About this time, nearly half-past eleven, though he had not for a long time seen any vessel even at the greatest distance, happening to turn his head on one side, he saw a boat very near him; he called to it, and to his inexpressible joy he was answered by the persons in it, who said immediately, “how many are there of you?” and soon after came up with him.

He was at this time so greatly fatigued, and his strength so much exhausted, that he was scarce able to get into the boat, and believes he could not have done it had he not been assisted by the people who came with it. The balloon was towed along with the boat, and the vessel to which it belonged being very near, he was soon put on board.

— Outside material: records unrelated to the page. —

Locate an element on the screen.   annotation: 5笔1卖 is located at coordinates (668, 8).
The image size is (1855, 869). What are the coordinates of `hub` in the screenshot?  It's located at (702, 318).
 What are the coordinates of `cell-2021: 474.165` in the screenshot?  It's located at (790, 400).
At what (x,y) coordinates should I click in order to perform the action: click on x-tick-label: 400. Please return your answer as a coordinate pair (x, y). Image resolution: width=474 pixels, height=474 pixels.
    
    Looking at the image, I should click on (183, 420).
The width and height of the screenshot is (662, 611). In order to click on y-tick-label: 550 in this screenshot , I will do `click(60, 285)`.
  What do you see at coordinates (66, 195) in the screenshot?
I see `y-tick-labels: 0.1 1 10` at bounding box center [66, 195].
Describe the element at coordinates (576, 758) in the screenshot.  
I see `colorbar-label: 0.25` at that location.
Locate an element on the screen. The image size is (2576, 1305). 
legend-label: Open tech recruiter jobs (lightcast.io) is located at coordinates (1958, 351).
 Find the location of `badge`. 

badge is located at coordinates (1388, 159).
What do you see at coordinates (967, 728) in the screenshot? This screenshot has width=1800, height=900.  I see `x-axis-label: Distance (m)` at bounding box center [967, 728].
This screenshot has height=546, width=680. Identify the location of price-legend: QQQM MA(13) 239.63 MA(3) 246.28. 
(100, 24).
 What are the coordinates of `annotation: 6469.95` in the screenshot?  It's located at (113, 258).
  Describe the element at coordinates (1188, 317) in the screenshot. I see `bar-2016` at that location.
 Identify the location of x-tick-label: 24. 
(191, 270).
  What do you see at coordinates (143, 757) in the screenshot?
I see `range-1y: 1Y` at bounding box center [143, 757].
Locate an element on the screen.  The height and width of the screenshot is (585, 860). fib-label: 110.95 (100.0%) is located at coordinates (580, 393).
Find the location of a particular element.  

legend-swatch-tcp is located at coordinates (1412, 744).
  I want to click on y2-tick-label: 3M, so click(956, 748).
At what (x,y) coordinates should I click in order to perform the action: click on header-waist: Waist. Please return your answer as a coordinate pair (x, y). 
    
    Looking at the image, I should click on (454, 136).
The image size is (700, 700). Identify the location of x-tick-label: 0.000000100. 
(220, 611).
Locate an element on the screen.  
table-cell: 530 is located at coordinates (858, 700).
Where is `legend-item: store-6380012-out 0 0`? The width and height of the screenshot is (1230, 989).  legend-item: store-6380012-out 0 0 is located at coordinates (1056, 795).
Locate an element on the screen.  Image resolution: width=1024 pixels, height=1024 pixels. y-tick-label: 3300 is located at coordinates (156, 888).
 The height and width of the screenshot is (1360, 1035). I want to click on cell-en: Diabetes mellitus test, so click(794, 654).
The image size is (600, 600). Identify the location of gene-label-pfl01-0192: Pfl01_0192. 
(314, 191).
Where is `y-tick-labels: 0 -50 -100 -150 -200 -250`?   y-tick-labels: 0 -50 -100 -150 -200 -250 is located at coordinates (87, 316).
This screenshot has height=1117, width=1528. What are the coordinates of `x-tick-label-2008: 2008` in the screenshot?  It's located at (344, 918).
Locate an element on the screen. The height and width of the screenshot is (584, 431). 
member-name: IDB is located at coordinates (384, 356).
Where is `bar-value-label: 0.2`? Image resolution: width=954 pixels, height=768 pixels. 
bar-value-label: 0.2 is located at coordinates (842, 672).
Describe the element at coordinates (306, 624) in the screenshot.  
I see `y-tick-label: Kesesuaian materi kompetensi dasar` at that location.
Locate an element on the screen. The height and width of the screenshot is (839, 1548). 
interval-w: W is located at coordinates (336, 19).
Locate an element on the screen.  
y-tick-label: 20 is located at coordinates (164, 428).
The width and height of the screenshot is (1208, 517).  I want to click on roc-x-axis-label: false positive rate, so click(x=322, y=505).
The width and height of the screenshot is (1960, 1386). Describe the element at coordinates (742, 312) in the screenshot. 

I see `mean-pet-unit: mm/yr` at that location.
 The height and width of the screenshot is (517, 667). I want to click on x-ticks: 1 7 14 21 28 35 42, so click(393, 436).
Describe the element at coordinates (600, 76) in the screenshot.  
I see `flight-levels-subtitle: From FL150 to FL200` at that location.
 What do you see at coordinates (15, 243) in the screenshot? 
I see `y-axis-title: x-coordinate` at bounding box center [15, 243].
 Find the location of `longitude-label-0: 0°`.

The ship turned out to be a Revenue cutter from Harwich, the HMS Argus, under the command of Captain William Haggis. They had been out looking for smugglers and had seen his balloon some time ago. Indeed, it turned out that they were the ship that had followed him for several hours, even sending out a boat to investigate more closely. Unfortunately, those in the boat decided that there was nobody aboard the balloon and returned to their ship with that message. Captain Haggis, however, decided to see for himself, and it was to this determination that John Money owed his life. According to the ship’s log, his rescue took place at exactly 11:30 PM, eighteen miles off the coast northwest of Southwold.

Back to Land

I’ll let Major Money close this story, as he was reported by the Norfolk Chronicle:

The cutter arrived at Lowestoft about eight in the morning, being Sunday the 24th, where the Major landed; he took a chaise at this place, and arrived at his house at Crown Point, near Norwich, at two o’clock, by which the anxiety not only of his immediate friends and connections was removed, but that of many thousand others who were spectators of his departure, and who had become very apprehensive for his safety.

The balloon received very little harm, except at the lower end of it, which the Major intentionally cut before it fell into the sea; the boat [balloon gondola] was however very much injured; they were both brought to Crown Point soon after the Major’s arrival.